Patrice McCarron, executive director of the Maine Lobstermen’s Association, said that climate change and its effect on lobsters is among the concerns of her association, but that she “sees what is happening in Maine differently.” She said Connecticut and Rhode Island have traditionally been at the southern end of the range of the American lobster, which is the species caught in Maine, and that most indications are that lobster will continue to thrive near Maine over the long term.
“They were already in a more vulnerable position,” said McCarron of the southern New England crustaceans. “There’s warmer water and that resource is also located at a very dense population center. That whole ecosystem is much more subject to human influence [than the lobsters in the Gulf of Maine].”
McCarron said data shows that the estimated lobster population off Maine’s southern coast has been “amazingly consistent and robust,” but that the numbers of lobster harvests in midcoast and Downeast Maine have “exploded in abundance,” which accounts for the heavy statewide harvests in recent years.

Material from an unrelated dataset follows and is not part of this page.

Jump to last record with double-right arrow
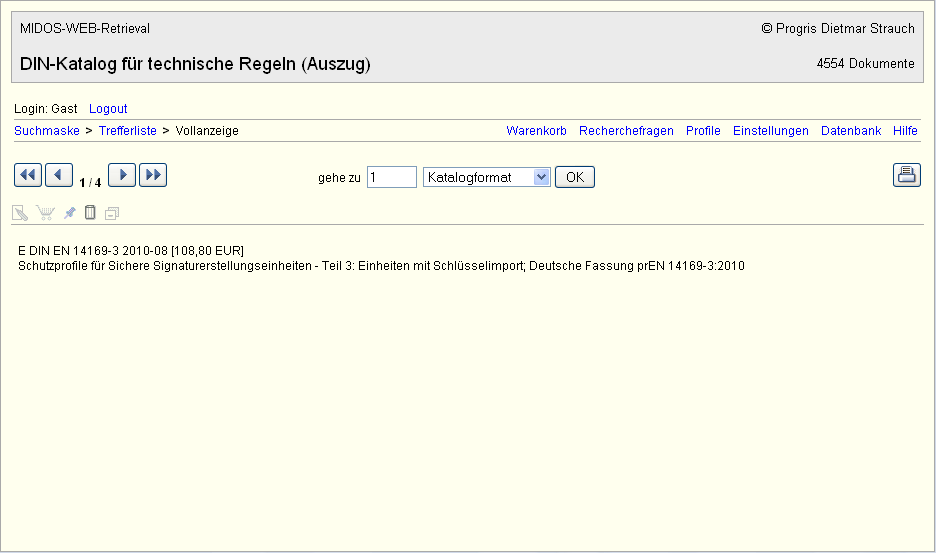This screenshot has width=936, height=553. click(153, 176)
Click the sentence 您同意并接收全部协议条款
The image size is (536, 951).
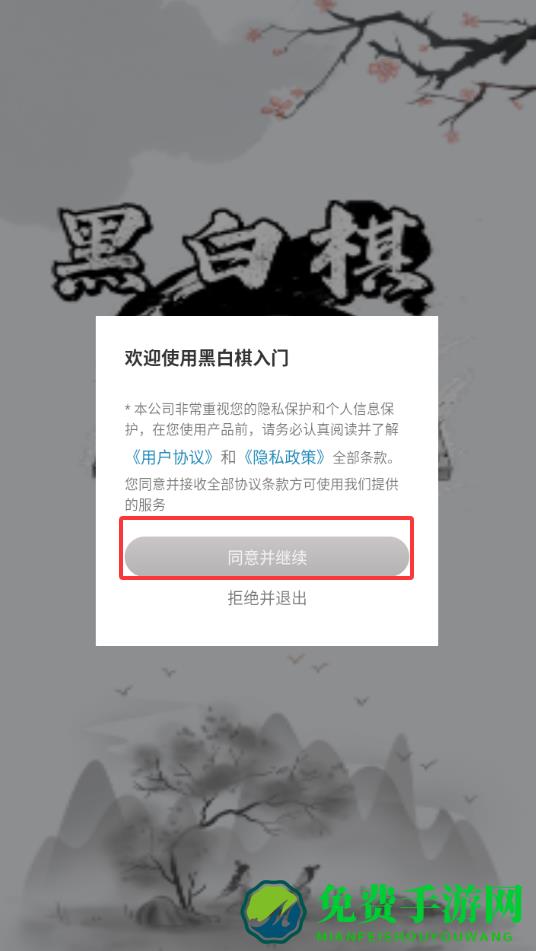[261, 494]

“While we’ve seen the abundance of the resource increase, we need to really look at what the potential future will be,” she said. “That is truly an unknown.”

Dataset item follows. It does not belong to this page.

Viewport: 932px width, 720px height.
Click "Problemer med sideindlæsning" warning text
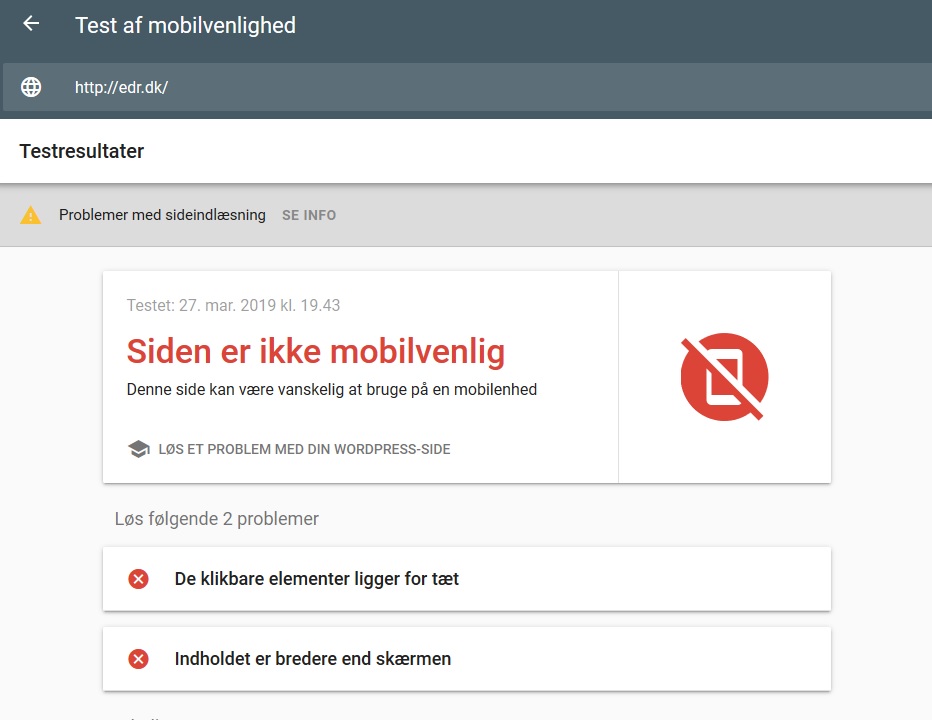click(162, 215)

While surface water temperatures in the Gulf of Maine have been somewhat volatile, McCarron said temperatures on the ocean floor have been largely stable, causing lobsters to come closer to shore in the winter and move a little farther out in the warmer months.

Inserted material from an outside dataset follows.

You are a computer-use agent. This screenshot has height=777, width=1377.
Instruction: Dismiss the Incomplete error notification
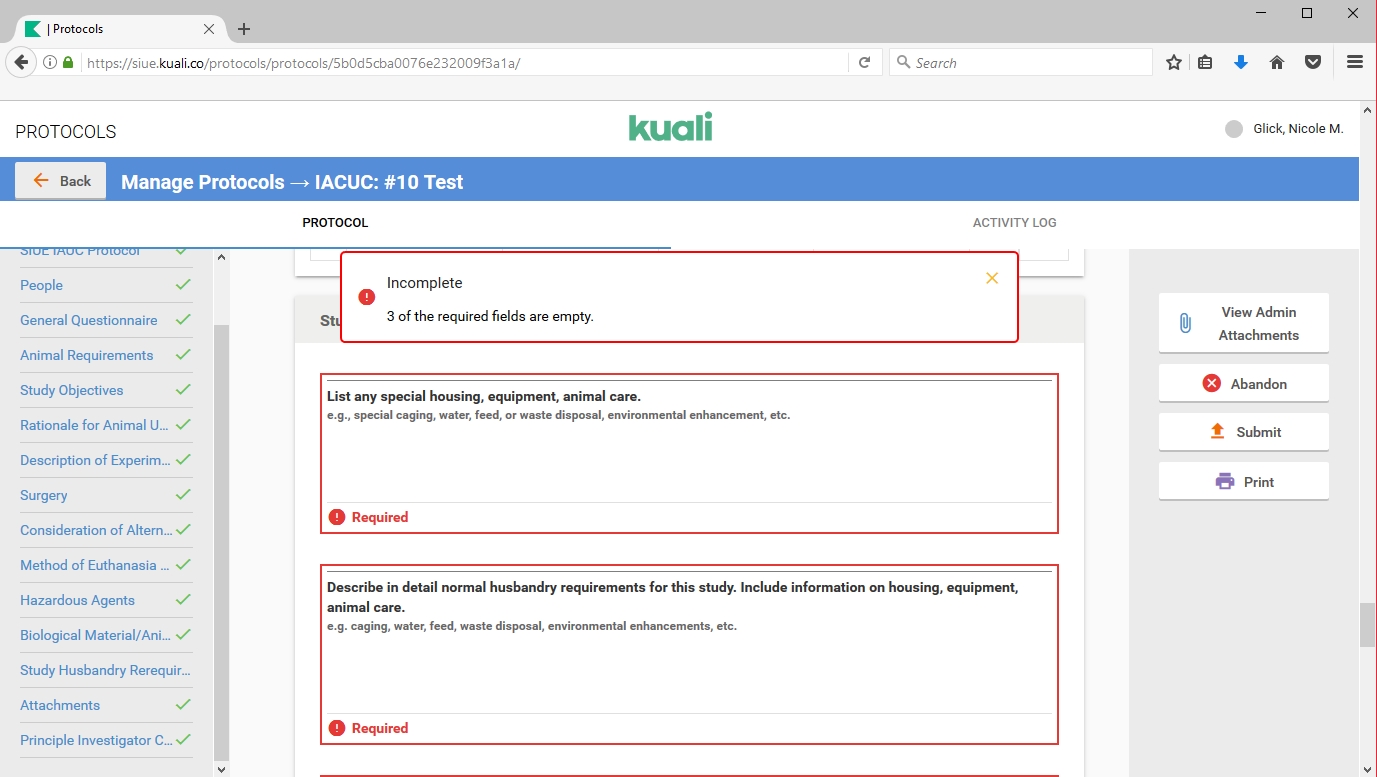pos(991,278)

“Our fishery follows the lobsters,” she said. “That pattern has really remained the same for a long time.”
Glen Brand, director of Sierra Club Maine, said King’s speech was important because it laid out the climate change argument so clearly.
“Sen. King is right that it is urgent to set aside partisan bickering and delay, and begin reducing carbon pollution through energy efficiency and carbon standards for power plans, as President Obama’s climate plan has put forth,” said Brand in a prepared release.
Climate change has long been debated on the Senate floor, and a member of King’s staff said his speech Tuesday was intended as a way to engage in the conversation.
McCarron said King is establishing himself in Congress as a strong proponent of measures that will help sustain the lobster fishery.
“[Retired] Sen. Olympia Snowe has always been a tremendous leader for Maine in terms of looking at the big picture, into the future,” she said. “My sense is that Sen. King has really grabbed that torch and continued to carry it.”
In another move designed to protect Maine’s coastal resources and waterways, King on Wednesday introduced legislation that would authorize a study of the York River in southern Maine, which could lead to federal investments to protect the river’s economy and environment. The multi-year study would determine whether the York River is eligible to be designated as a Wild and Scenic Partnership River by the National Park Service.
Rep. Chellie Pingree, D-Maine, has submitted similar legislation in the U.S. House of Representatives.